Soap Creek Canyon, Arizona
  • Location: West side of Marble Canyon a few miles downstream from Navajo Bridge over the Colorado River in northern Arizona, near the city of Page.
  • Access: From Navajo Bridge on Hwy 89A, head south on Hwy 89A for 10.3 miles, then turn east onto the signed turnoff for Soap Creek and proceed ½ mile on the dirt road, veering north at the corral.
  • Trailhead: UTM NAD83 zone 12s 432623e 4065187n elev=4191’
  • Route: Follow the path northeast into the draw that steepens gradually as it nears the canyon. There are a couple of drop-offs but they can be easily downclimbed or bypassed. Reaching the main stem of the canyon, head to the left (northeast) in the deepening canyon until you reach a big drop-off that is too high to easily climb. Back up and look for cairns leading up canyon right through the boulders. Follow the cairns high up the right canyon wall, then back down to the canyon floor. Shortly beyond there is yet another big drop-off with a rope that I didn’t get beyond. 
  • Maps:USGS 1:24,000-scale quad: Bitter Springs
  • Weather: National Weather Service Forecast
  • Fees: None


May 1, 2009; Friday

It’s very quiet without the sound of trickling water that one so often hears in desert canyons. There’s no water at all, no pools, no damp mud. There’s nothing to eat, and one misjudged step across the broken cliff that lies shattered on the canyon floor in ruined chunks and twenty-foot shards could mean a serious injury. In this place, where the temperatures rise above 90F on a “cool” day, such a misstep could mean death. I relish the gravity of it all. I quietly consider that nobody knows exactly where I am, only vaguely where I am. There was no permit required to hike here, unlike yonder desert across the river in Navajo land, not that I actually think the permit system in effect over there has anything remotely to do with safety, solitude or ecological protection. Nope, aside from a very rough itinerary scribbled on a notepad and magnetted to the fridge door at home, I’m on my own in the maw of a 300-foot crack in an ancient seabed, long dry, picking my way slowly through an avalanche of rock moving at a pace too slow for me to notice. Sometimes I like to imagine canyons eroding on geologic time, where boulders crumble in less than a second, and the walls fall down like a sand castle caught in the rising tide, rinsed away by fast-moving waters. Boulders, bleached wood from God knows where, even me (eventually), all merrily making our way to the ocean, to the inevitable singularity. But not right now. Not today.

TASK REQUIREMENTS =>
1/ In the Soap Creek Canyon page, swap "Hwy 89A" for "Highway 89A" in the passage from "Soap Creek Canyon, Arizona" to "at the corral.".
2/ Turn the Soap Creek Canyon page's "Route: Follow the path northeast" paragraph into a short numbered list of steps, keeping its main facts.
3/ Write a continuation of the Soap Creek Canyon hike journal, starting after its final sentence.
Nothing in the listing is needed here.

SOURCE DATA =>

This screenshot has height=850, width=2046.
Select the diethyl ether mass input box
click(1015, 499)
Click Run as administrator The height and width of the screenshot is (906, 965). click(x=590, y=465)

SOLVED PROBLEMS =>
1/
Soap Creek Canyon, Arizona
  • Location: West side of Marble Canyon a few miles downstream from Navajo Bridge over the Colorado River in northern Arizona, near the city of Page.
  • Access: From Navajo Bridge on Highway 89A, head south on Highway 89A for 10.3 miles, then turn east onto the signed turnoff for Soap Creek and proceed ½ mile on the dirt road, veering north at the corral.

2/
1. Follow the path northeast into the draw, which steepens gradually near the canyon; its couple of drop-offs can be easily downclimbed or bypassed.
2. At the main stem of the canyon, head left (northeast) until a big drop-off too high to easily climb.
3. Back up and follow cairns up canyon right through the boulders, high up the right canyon wall, then back down to the canyon floor.
4. Shortly beyond is another big drop-off with a rope, which the writer didn't get beyond.

3/
The sky overhead is dark and thick, saturated cumulonimbus clouds skate across what I can see of it above the canyon walls. I feel deliciously alone and insignificant in this canyon. The rocks of the canyon don’t care that I’m here. The yucca don’t care. The bats roosting in the small dark fissures of the crumbling Hermit Shale don’t care. They go on about their business and ignore me utterly as I stomp along through the gravelly sand of the wash bed, or more often, pick my way painstakingly through boulder fields that have been created by the unrelenting industry of gravity, that Type A personality of the erosion world.  The canyon deepens as I descend to the river. There are a few places that require downclimbs, but over all it is smooth going in the pristine sand of the canyon bottom. Soon I encounter a drop-off too steep and large to negotiate so I backtrack and follow anonymous cairns up canyon right, through the rocks, picking my way ever-higher and wondering if it is really necessary to detour so high up the canyon wall. So much wasted energy, I think. Often the presence of cairns reminds me that I’m not the first person in a canyon, which is almost always true, but often it is fun to delude oneself on some level. In this case, the cairns are appreciated since I would have stumbled around for hours picking this route. Soon, the cairns lead me back to the canyon floor, but only tens of yards later, another drop-off that cannot be negotiated, and has no detour. I’m stopped cold. Sure there’s a rope hanging down off the 20-foot drop-off, looped casually at the top around a rounded pinnacle of rock. But that’s not my road. I sit and enjoy the silence, the still air, the solitude. Wilderness experience…check.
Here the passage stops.